Der Goldene Bär ging an…
„Alcarras“ von Carla Simón gewann indes den Hauptpreis der Berlinale: Die spanische Produktion wurde in Berlin mit dem Goldenen Bären ausgezeichnet. Darin geht es um eine Familie, die jeden Sommer auf ihrer Pfirsichplantage im katalonischen Alcarràs verbringt: Doch die diesjährige Ernte könnte die letzte sein. Solarpaneele sollen die Bäume ersetzen und es droht die Zwangsräumung. Ein einfühlsam komponiertes Drama, eine Überraschung, und auch wieder nicht: Der Film ist durchaus preiswürdig.

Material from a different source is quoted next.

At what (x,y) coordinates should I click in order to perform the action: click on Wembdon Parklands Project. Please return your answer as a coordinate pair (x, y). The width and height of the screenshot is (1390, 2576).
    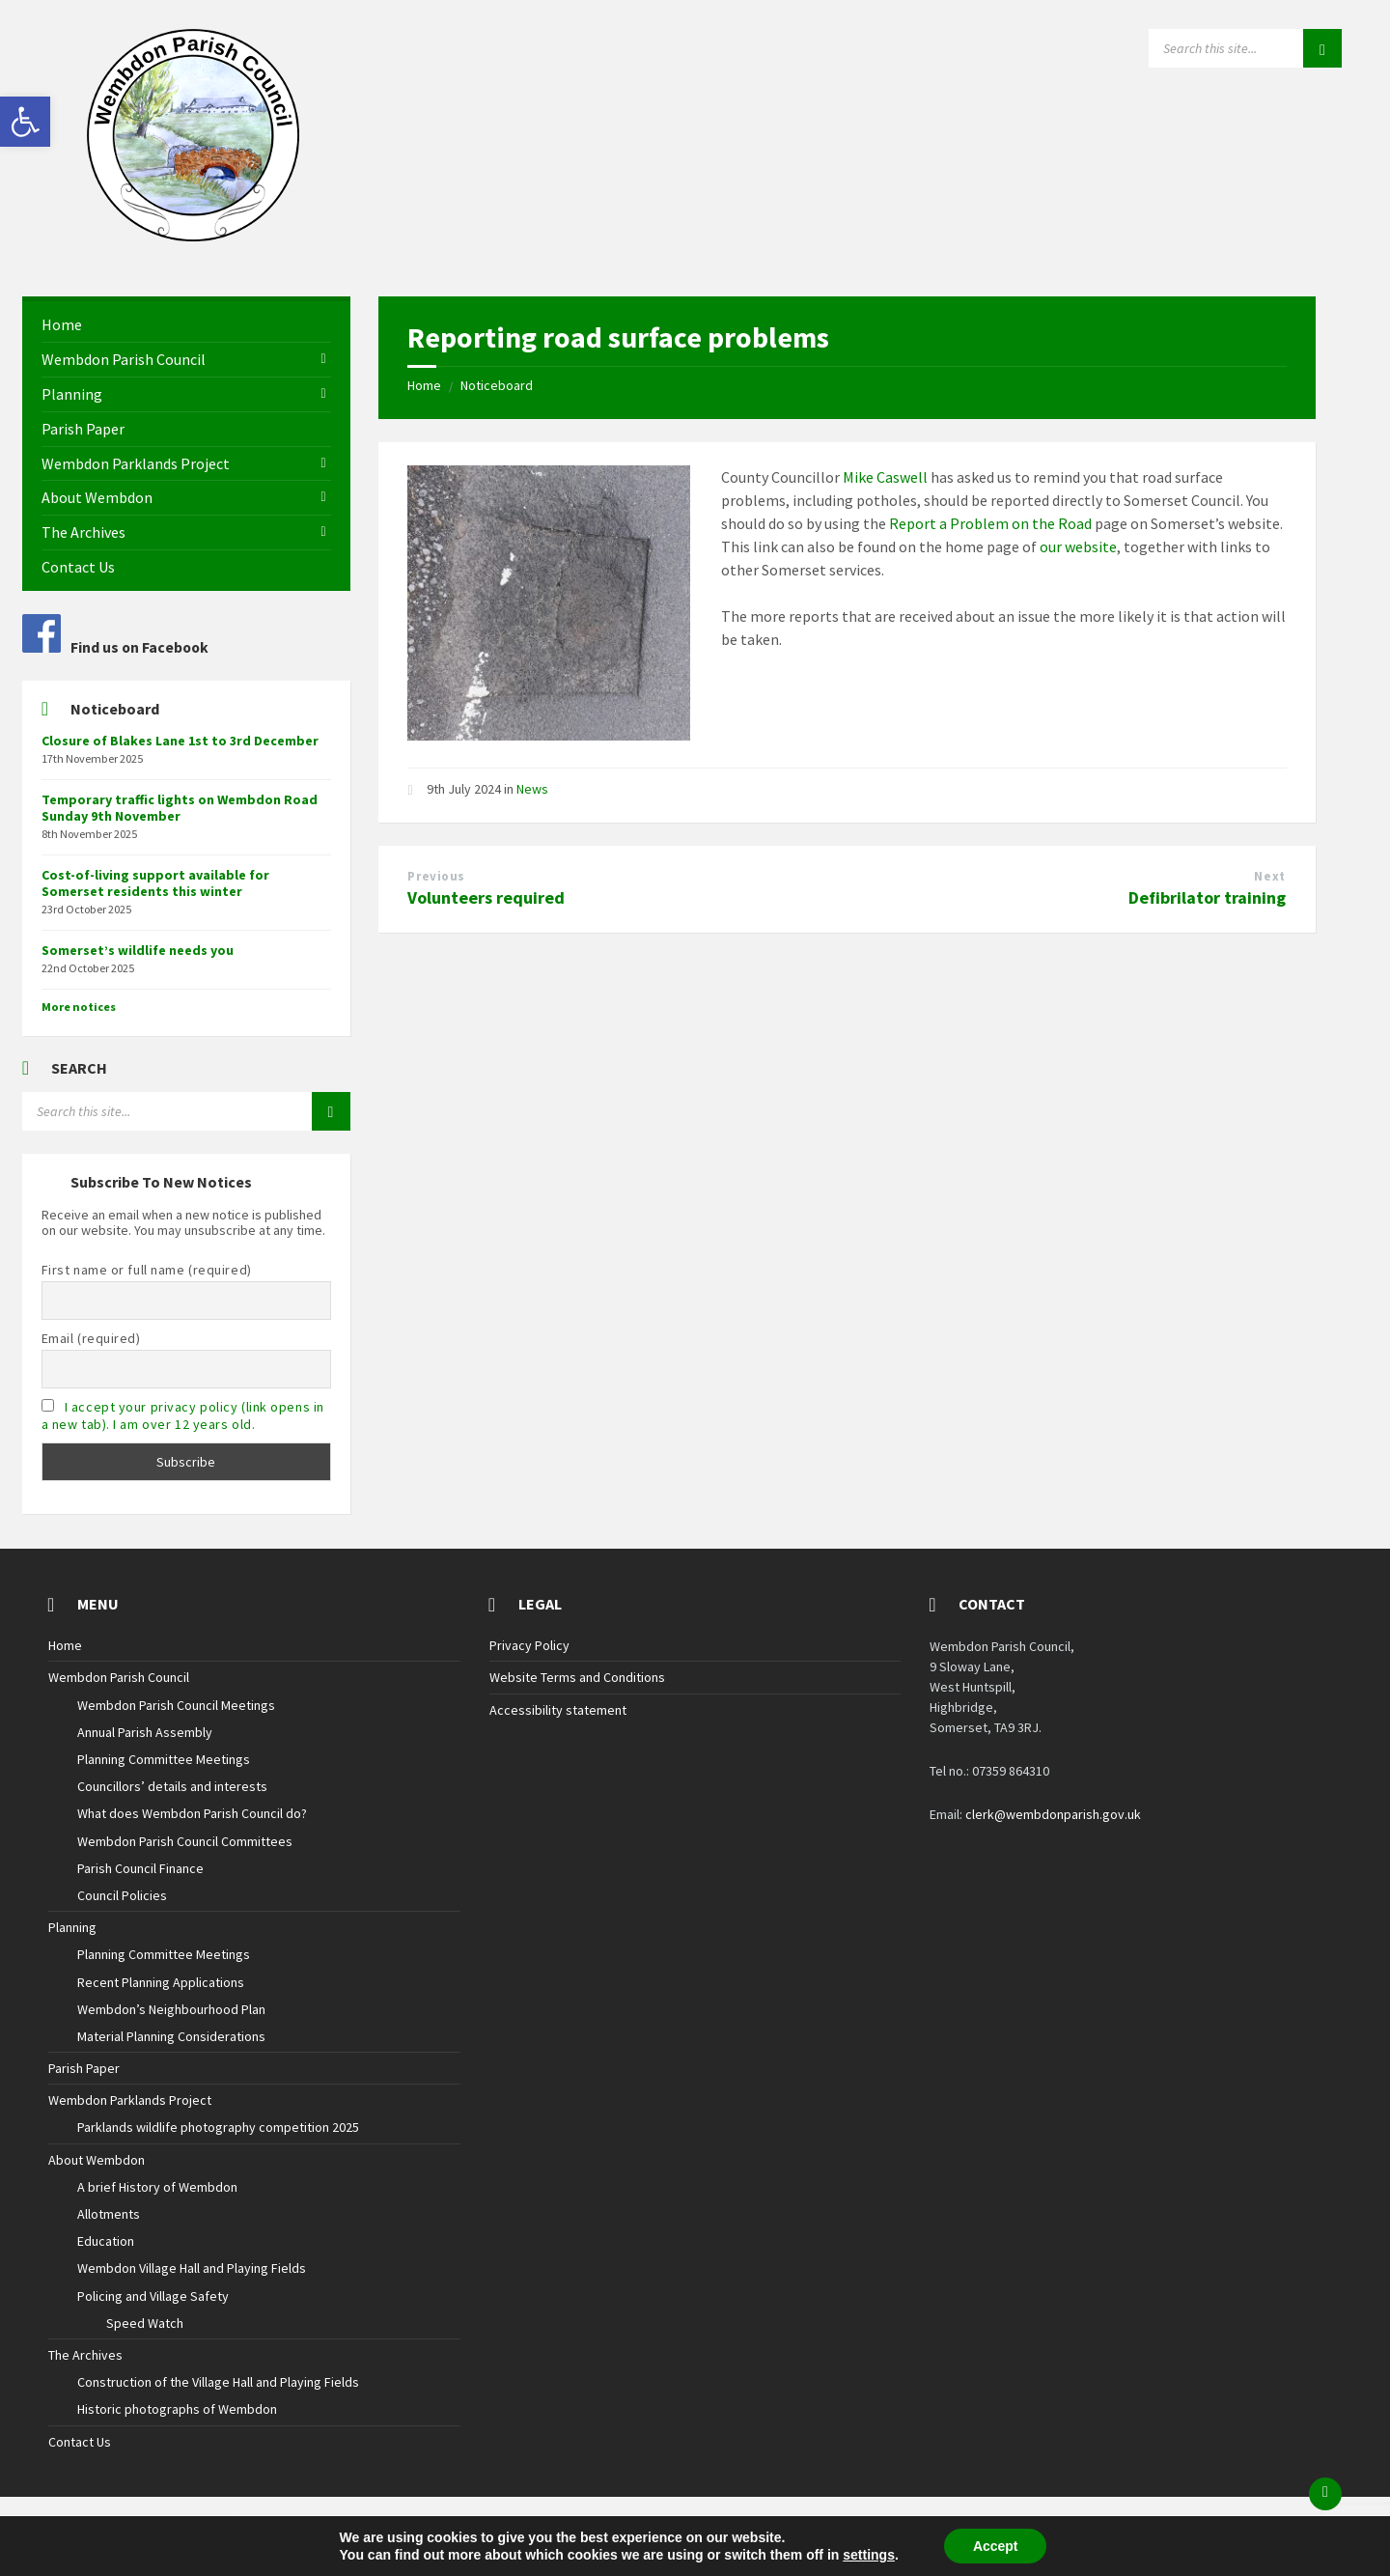
    Looking at the image, I should click on (129, 2100).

Die 36-jährige Filmemacherin Simón zeigte sich in ihrer Dankesrede als treue Verfechterin des Festivals: „Ich fühle mich wie ein Kind der Berlinale. Vielleicht sollte ich hierher ziehen.“
Weitere Trophäen
Daneben verteilte die Berlinale weitere Trophäen: Den dritten Preis in Folge, den Großen Preis der Jury, erhielt heuer der Südkoreaner Hong Sangsoo, diesmal für sein schwarzweißes Drama „The Novelist’s Film“. Der Jury-Preis ging an „Robe of Gems“ von Natalia López Gallardo. Der Silberne Bär für die beste Nebenrolle wurde Laura Basuki im indonesischen Frauendrama „Nana“ von Kamila Andini zugesprochen. Die türkischstämmige deutsche Kabarettistin Meltem Kaptan erhielt für Andreas Dresens „Rabiye Kurnaz gegen George W. Bush“ den Darstellerpreis der Berlinale: „Ich kann das nicht glauben, ich werde Wochen brauchen, um das zu realisieren“, sagte sie in ihrer emotionalen Dankesrede. Im Film spielt sie die reale Figur der Rabiye Kurnaz, die fünf Jahre dafür kämpfte, ihren unschuldig in Guantanamo einsitzenden Sohn freizubekommen. Laila Stieler erhielt für den Film außerdem die Auszeichnung für das beste Drehbuch. Und auch bei den Regisseuren siegte eine Frau: Die Französin Claire Denis wurde für ihre Dreiecksgeschichte „Avec amour et acharnement“ mit einem Silberbären gewürdigt. Vor ihrer Kamera lieben sich Juliette Binoche und Vincent Lindon.
Dass hier viele Frauen als Preisträgerinnen aufscheinen, ist ein Zeichen für den beginnenden Wandel in der Filmszene: Die einst männerdominierten Sparten sind zusehends auch von Frauen besetzt, bis zur Geschlechterparität beim Film ist es aber noch immer ein weiter Weg.